Now the horse bit is over, though, we're trapped. The imminent arrival of the Duke and Duchess of Cambridge has left Leicester Square in lockdown, and the reporters are forced to watch the creepingly slow arrival of barely recognisable celebrities, interviewing a few just to pass the time, for the next two hours.

There is some relief: Steven Spielberg arrives and reduces a young fan to hysterical tears because he fails to give her an autograph (though he poses patiently for plenty of awkward, be-my-friend cameraphone hug shots). The War Horse author, Michael Morpurgo, is here, too - cheery and swaddled in a multicoloured scarf knitted by his wife. But the only effective distraction comes via a message from head office: "Rebecca's just emailed to say the horse has pooed."

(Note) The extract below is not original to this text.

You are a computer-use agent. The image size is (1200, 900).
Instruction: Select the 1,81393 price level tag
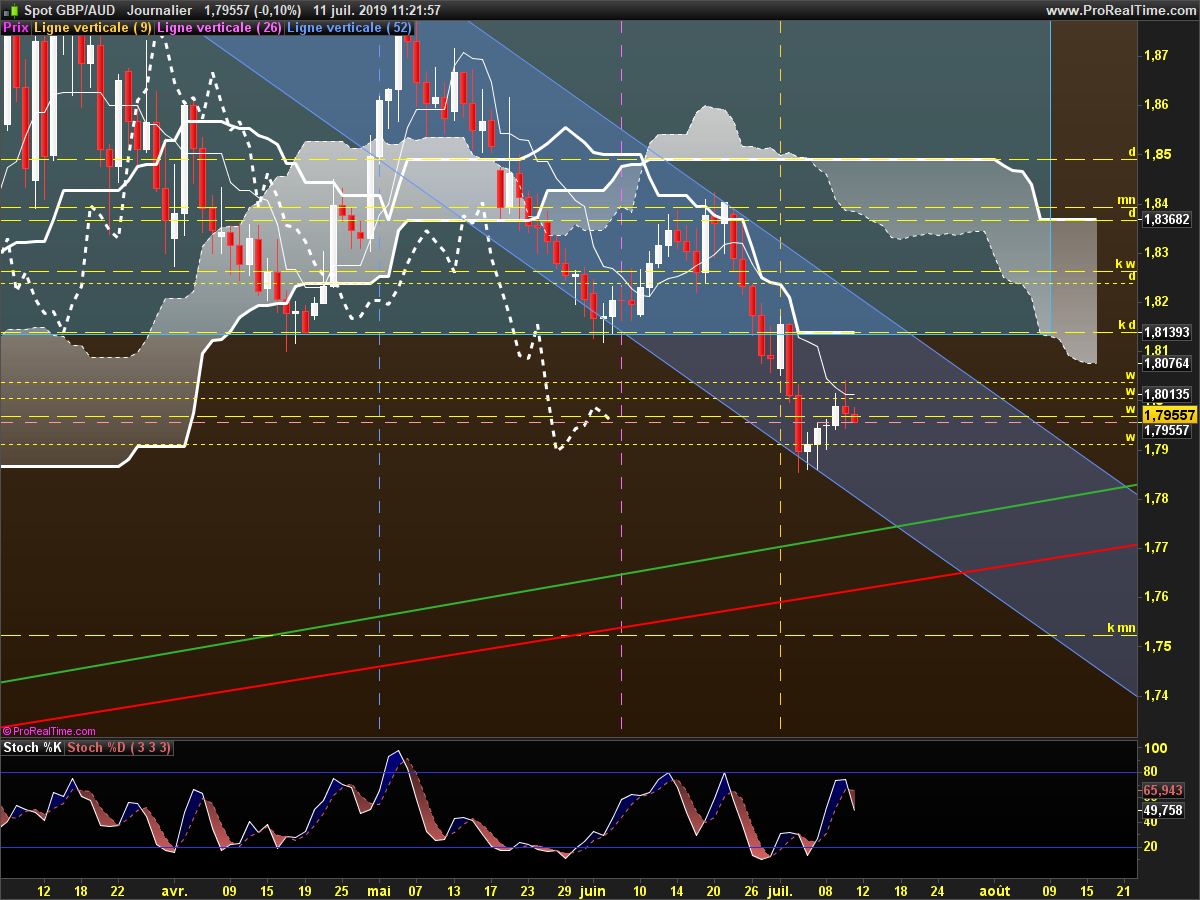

And then the carpet empties but for pacing policeman, and the photographers start screaming at people in the crowd to put down their umbrellas even though it's now pouring with rain and we're all miserable, and finally, finally, Kate and Wills arrive, striding almost quicker than Joey and disappearing into the cinema to watch the film.

It's all a little deflating. "The horse really is the story of the day," a reporter says. "It always was!" chides another. "Get with the programme."